“Shallow Graves For Toys” was my introduction to EarthGang as I imagine it was for many of our readers in 2016. They were hardly newcomers to the hip-hop scene though. Olu (aka Johnny Venus) and WowGr8 (aka Doctur Dot) had been working together since 2008. Given their Atlanta heritage and the increasingly divergent direction of Andre 3000 and Big Boi’s respective careers, an increasing number of people have wanted to dub EG “the new OutKast” representing for the SWATS and beyond.
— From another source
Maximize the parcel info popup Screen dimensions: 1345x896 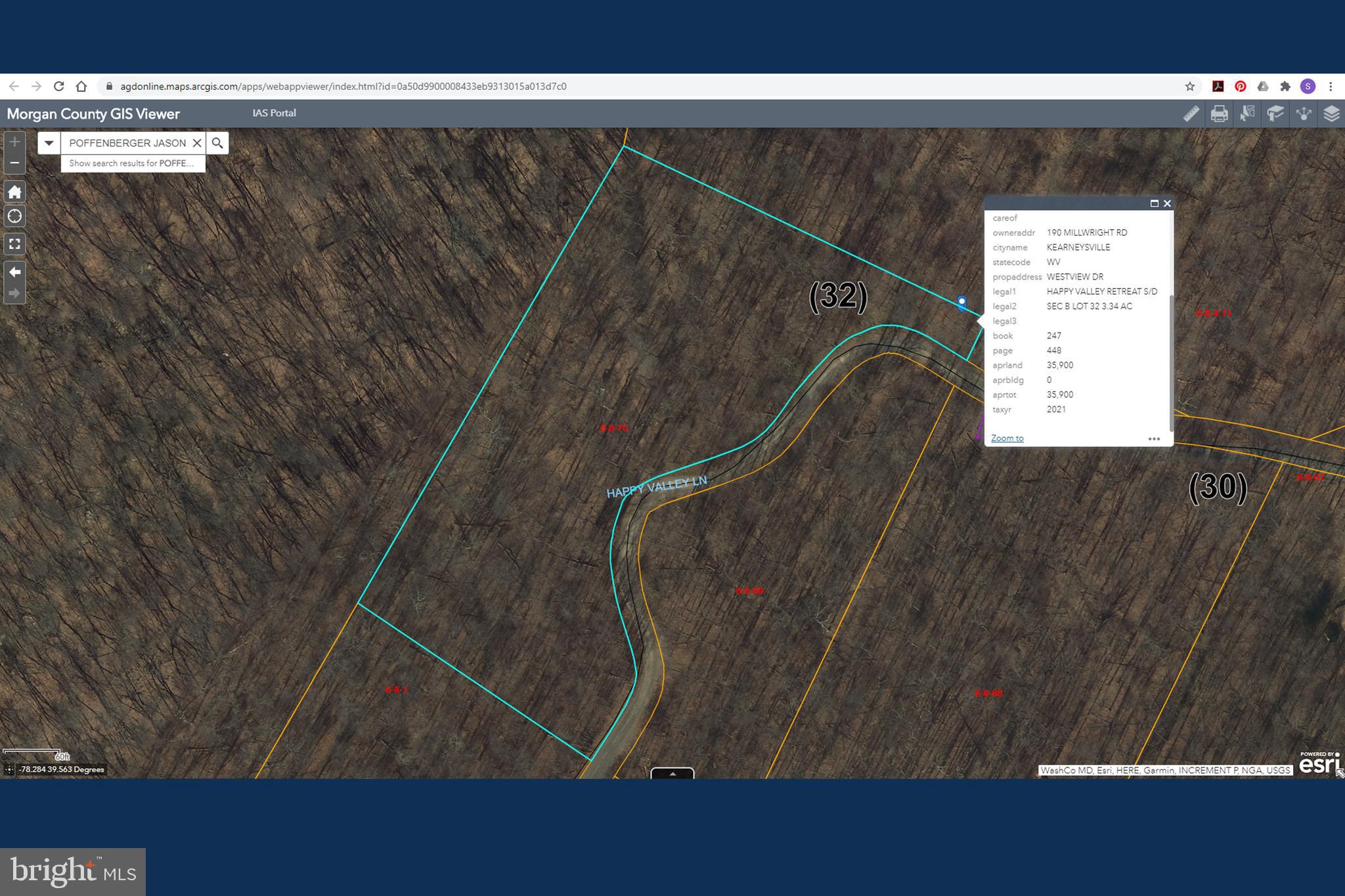click(1154, 203)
Frankly “Mirrorland” dispels this narrative. Oh it’s not that Venus and Dot don’t represent the SWATS, but as far as Atlanta groups go they’re more akin to Migos or YoungBloodz — perhaps a mixture of both that in the end is entirely different from either. There’s more singing to an EarthGang track like “Proud of You” featuring Young Thug, than even Andre did in his heyday, but it’s not as tuned up as many of their contemporaries, and the self produced Olu track has HEAVY bass bottom and stylish swing. The song is an ear worm that will bury itself deep in your skull and not be dislodged.
This track reflects a great deal of the content on “Mirrorland” — pun definitely intended. Over their decade plus in the recording industry EarthGang has artfully built up a style and swagger unique to their regional birth but appealing to a national audience. They’ve now arrived at a unique position where their swag is actually transferable to previously better known artists. Case in point — it actually sounds like they are doing T-Pain a favor by having him cameo on “Tequila” instead of the other way around.
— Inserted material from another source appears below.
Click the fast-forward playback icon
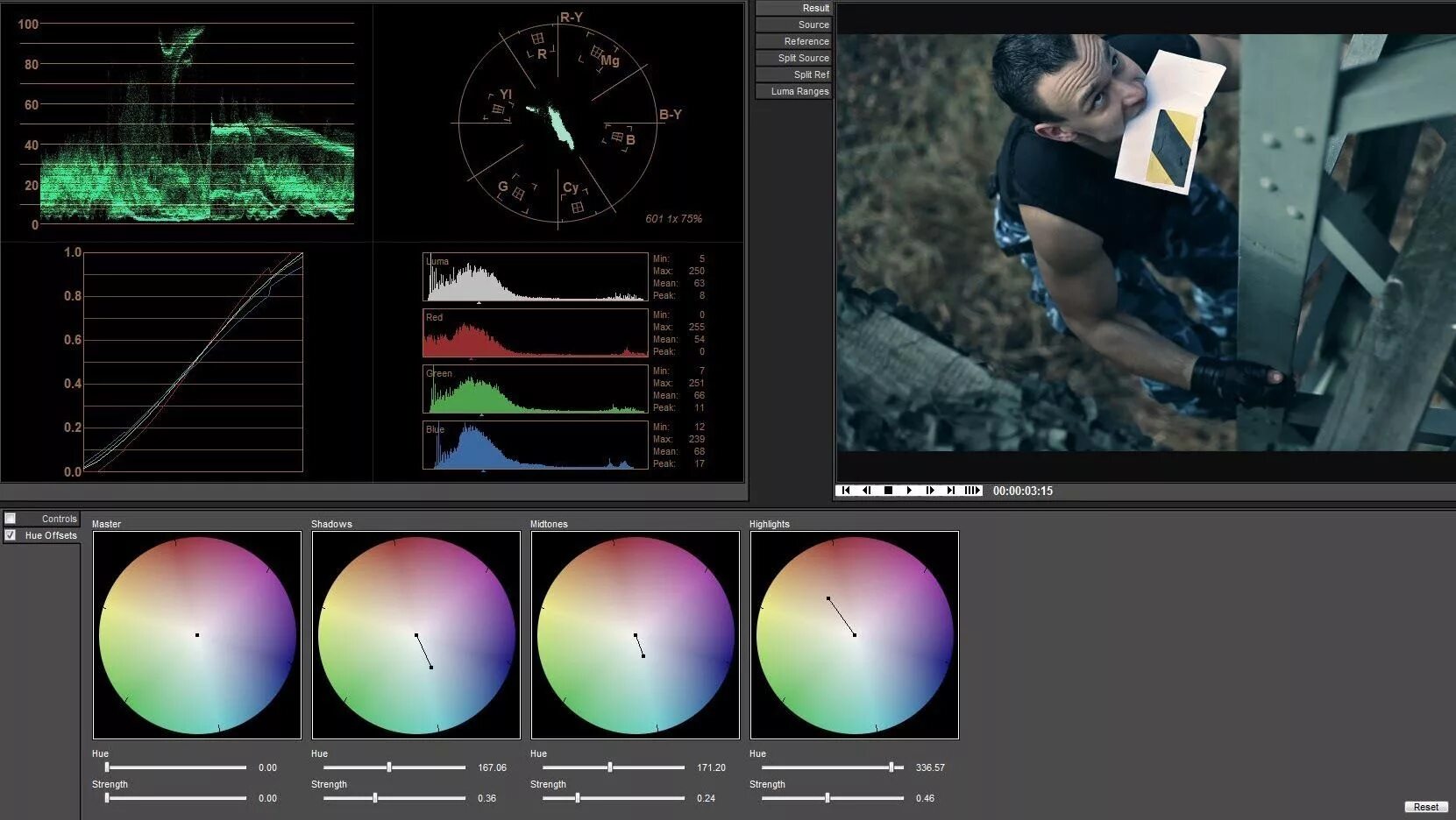Viewport: 1456px width, 820px height. click(971, 491)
Cameo appearances on “Mirrorland” don’t feel like carefully cultivated cash-ins — they feel like creative decisions for purely artistic reasons. From X-Factor singer Arin Ray on “Stuck” to J. Cole’s production on “LaLa Challenge,” you could read the connections cynically right up until the moment you listen to the track. After that you get lost in the groove and forget whatever bitter pill you were just about to swallow.
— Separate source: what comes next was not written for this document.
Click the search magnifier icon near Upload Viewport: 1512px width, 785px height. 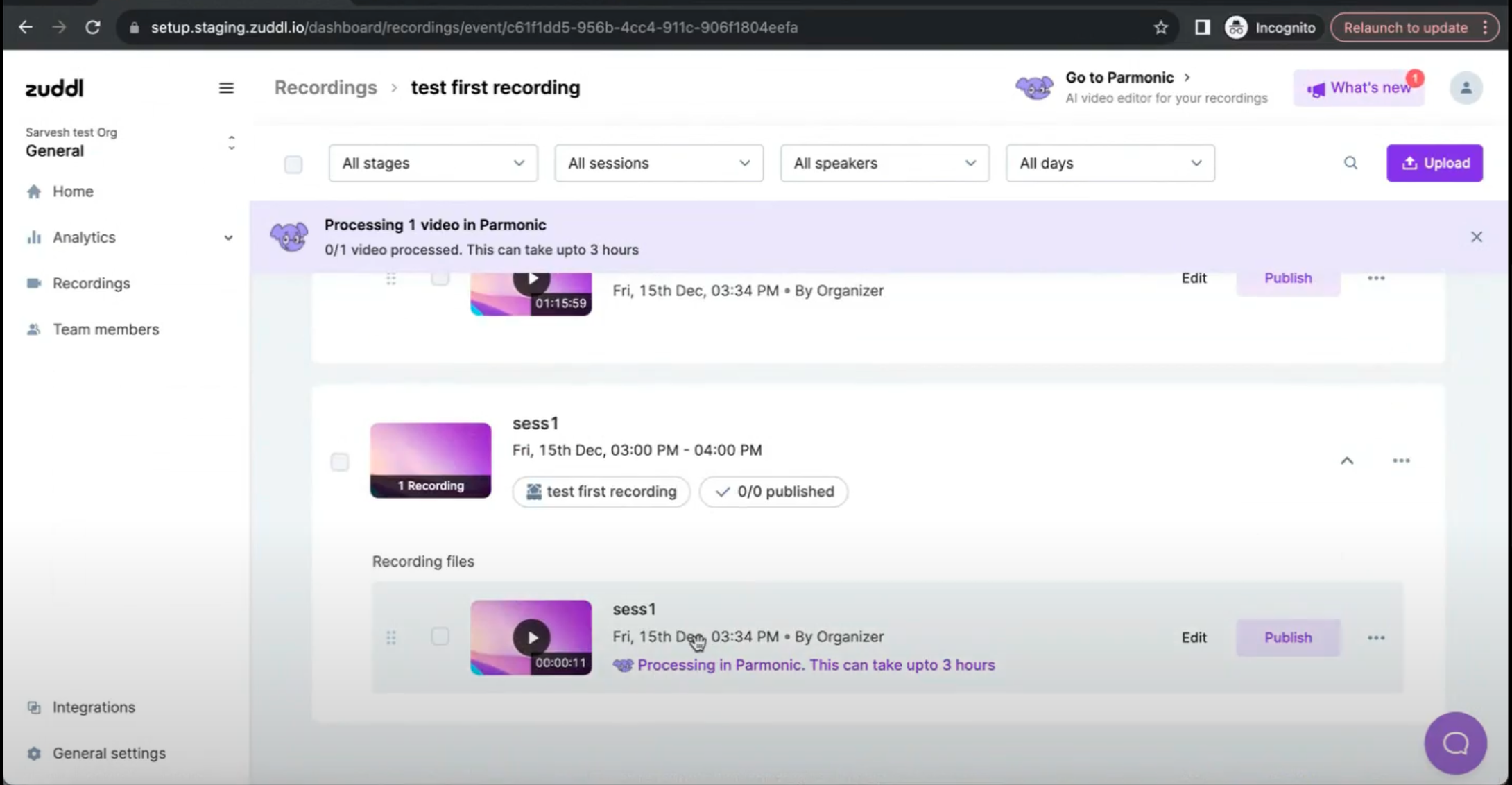point(1350,163)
There’s also humor in the mix as the unexpected breakdown of “LaLa Challenge” shows, with someone angrily ordering wings and fries and complaining “they were soggy last time.” At this point the track suddenly switches up to a double time rapid fire beat and delivery that’s as close to being OutKast as any song on the “Mirrorland” gets. I still don’t think that shoe fits though. EarthGang would be proud to wear those kicks and would probably vlog them too, but I think what they’ve developed is entirely to their own credit. As tracks like the apt Andre Harris produced finale “Wings” show, EarthGang can fly on their own without any comparisons. They are as much R&B as hip-hop and for them it’s an ideal match.